╭──
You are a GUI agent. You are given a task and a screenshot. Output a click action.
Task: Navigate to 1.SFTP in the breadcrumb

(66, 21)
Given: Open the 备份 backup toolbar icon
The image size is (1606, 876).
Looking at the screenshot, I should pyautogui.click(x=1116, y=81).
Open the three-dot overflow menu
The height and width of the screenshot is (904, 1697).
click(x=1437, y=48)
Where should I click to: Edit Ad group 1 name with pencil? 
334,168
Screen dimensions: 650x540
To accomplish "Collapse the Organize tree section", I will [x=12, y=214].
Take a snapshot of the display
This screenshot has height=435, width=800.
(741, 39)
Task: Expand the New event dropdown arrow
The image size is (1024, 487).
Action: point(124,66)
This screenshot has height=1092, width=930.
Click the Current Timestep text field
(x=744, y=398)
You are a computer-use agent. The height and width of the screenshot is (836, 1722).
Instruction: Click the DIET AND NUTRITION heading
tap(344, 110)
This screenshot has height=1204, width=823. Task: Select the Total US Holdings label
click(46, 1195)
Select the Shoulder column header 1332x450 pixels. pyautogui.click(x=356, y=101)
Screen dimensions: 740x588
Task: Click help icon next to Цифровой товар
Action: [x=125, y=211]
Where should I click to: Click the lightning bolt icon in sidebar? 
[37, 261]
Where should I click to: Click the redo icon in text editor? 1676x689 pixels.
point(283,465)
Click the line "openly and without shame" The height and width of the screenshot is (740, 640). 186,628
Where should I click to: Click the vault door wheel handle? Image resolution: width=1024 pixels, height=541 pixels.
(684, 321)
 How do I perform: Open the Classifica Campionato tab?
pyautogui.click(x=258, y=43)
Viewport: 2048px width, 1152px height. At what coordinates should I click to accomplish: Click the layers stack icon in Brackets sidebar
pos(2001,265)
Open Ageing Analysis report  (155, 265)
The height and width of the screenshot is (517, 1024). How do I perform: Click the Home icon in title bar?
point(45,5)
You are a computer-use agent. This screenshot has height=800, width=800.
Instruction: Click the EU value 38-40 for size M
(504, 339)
╰──
Report every line of the items above that contains the word "Instruction", counting only matches with the same capitalization.

Instruction: Click the DIET AND NUTRITION heading
Instruction: Click the EU value 38-40 for size M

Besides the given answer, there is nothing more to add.